I'm sure you have probably seen Chickster's birthmark on his left cheek. He really was born with it, we haven't been smacking him around. At church, women usually assume someone else has been assaulting him with lipstick. Little kids are curious and ask their mothers, "What's that on his face?" And guys, well, guys usually don't say anything.
I'm not offended by questions, especially from curious kids. How else are they supposed to learn about stuff? And usually their Moms do a great job explaining, and even relating to a birthmark they or one of their siblings have. I've taken to telling a few wide-eyed youngsters that the birthmark happens to be the source of Chickster's superpowers. That's usually accepted with a look that says, "I'm pretty sure you're fibbing, but just in case, I'm going to smile and nod."

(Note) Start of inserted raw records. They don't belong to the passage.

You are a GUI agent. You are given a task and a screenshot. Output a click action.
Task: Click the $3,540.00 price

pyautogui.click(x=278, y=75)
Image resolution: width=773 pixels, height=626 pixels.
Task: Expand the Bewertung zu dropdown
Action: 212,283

I came up with the "superpowers" thing not long after Chickster was born. At the time we weren't quite sure what the exact diagnosis was going to be. We knew that whatever it was, it was put there by God's perfect design. It certainly doesn't make us love him any less. But it was still kind of surprising to see this little guy with a red mutton-chop on his cheek. I mean, it's not what you imagine when you look at your ultrasound pictures. So I deemed it the source of Chickster's superpowers. Those are always a surprise, right? (Like Jack, the baby in The Incredibles.) It certainly helped lighten the mood and played to Husband's love of all things super hero.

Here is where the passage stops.